= Available records =

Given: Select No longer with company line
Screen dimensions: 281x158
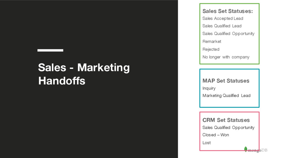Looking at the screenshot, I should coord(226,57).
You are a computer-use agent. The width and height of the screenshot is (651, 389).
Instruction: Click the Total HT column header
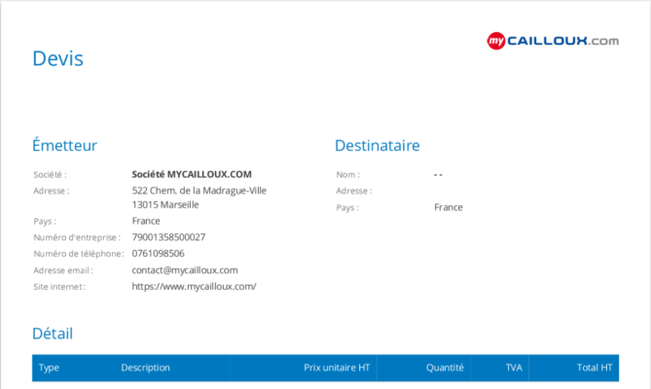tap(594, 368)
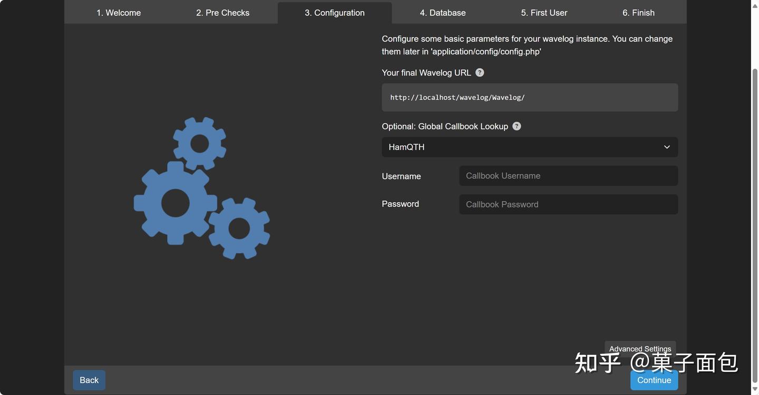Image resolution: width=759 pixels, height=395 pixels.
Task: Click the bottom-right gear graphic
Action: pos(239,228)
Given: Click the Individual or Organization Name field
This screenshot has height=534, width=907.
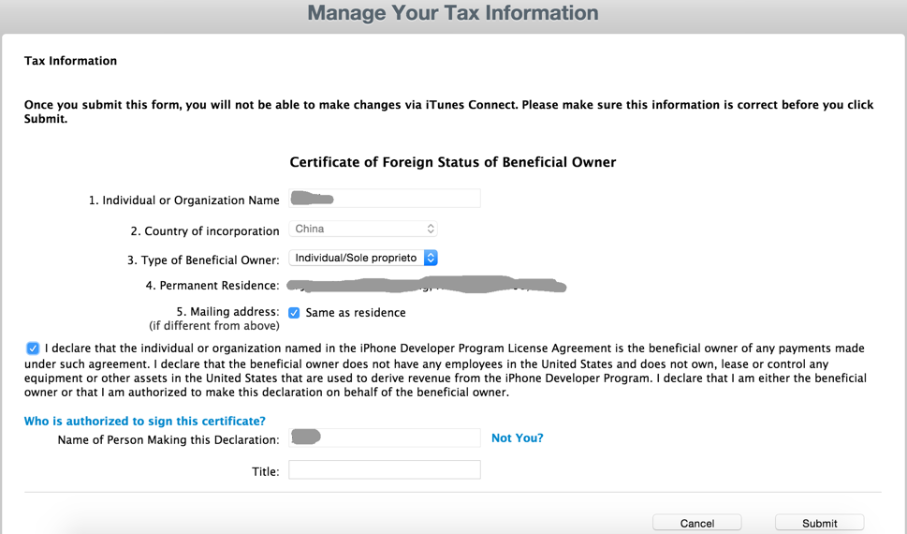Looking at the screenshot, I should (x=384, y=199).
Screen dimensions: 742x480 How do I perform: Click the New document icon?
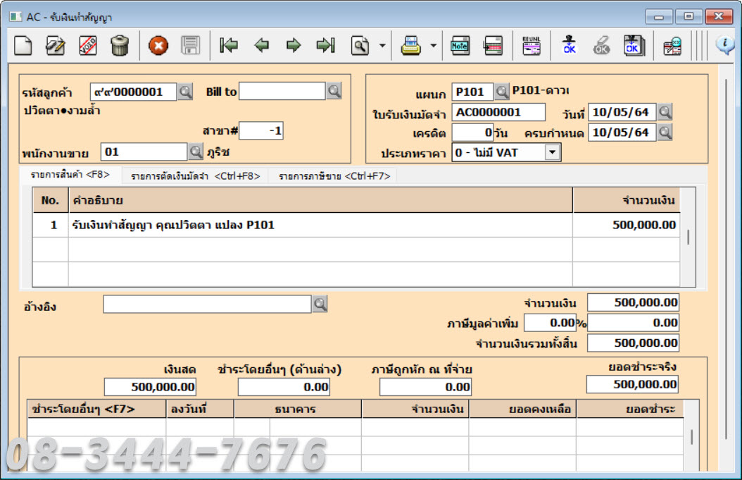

= What is required =
From the entries above, work out how many lines include "Given"; the number is the only answer wanted.

= Final answer =
2